**Your objective**
Your task is to repeat the records exactly from the line containing "Task: Open the 指定した時間遅延 dropdown" onward, through the final line.

-*-*-

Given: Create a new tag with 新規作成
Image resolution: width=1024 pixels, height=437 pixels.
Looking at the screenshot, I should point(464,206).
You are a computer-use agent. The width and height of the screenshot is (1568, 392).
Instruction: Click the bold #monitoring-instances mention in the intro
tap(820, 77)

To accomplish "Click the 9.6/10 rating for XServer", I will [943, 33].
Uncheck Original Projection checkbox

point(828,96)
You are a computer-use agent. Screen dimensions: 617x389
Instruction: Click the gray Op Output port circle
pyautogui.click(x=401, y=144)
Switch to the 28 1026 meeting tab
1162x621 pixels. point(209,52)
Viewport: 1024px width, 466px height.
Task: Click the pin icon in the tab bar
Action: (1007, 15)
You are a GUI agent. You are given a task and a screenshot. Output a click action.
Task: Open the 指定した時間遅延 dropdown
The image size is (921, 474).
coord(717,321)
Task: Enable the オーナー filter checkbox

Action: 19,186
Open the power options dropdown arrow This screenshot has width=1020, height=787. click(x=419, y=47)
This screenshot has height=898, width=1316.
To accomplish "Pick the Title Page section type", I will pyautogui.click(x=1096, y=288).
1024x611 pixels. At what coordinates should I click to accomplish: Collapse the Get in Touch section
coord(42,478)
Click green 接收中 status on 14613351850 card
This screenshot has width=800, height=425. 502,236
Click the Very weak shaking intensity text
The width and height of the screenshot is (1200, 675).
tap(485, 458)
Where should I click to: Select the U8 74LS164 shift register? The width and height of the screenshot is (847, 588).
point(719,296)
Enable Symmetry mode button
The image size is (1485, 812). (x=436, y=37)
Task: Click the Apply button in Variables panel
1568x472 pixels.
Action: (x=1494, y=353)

-*-*-

**Response area**
Task: Open the 指定した時間遅延 dropdown
The image size is (921, 474).
coord(717,321)
Task: Enable the オーナー filter checkbox

Action: 19,186
Open the power options dropdown arrow This screenshot has width=1020, height=787. click(x=419, y=47)
This screenshot has height=898, width=1316.
To accomplish "Pick the Title Page section type", I will pyautogui.click(x=1096, y=288).
1024x611 pixels. At what coordinates should I click to accomplish: Collapse the Get in Touch section
coord(42,478)
Click green 接收中 status on 14613351850 card
This screenshot has width=800, height=425. 502,236
Click the Very weak shaking intensity text
The width and height of the screenshot is (1200, 675).
tap(485, 458)
Where should I click to: Select the U8 74LS164 shift register? The width and height of the screenshot is (847, 588).
point(719,296)
Enable Symmetry mode button
The image size is (1485, 812). (x=436, y=37)
Task: Click the Apply button in Variables panel
1568x472 pixels.
Action: (x=1494, y=353)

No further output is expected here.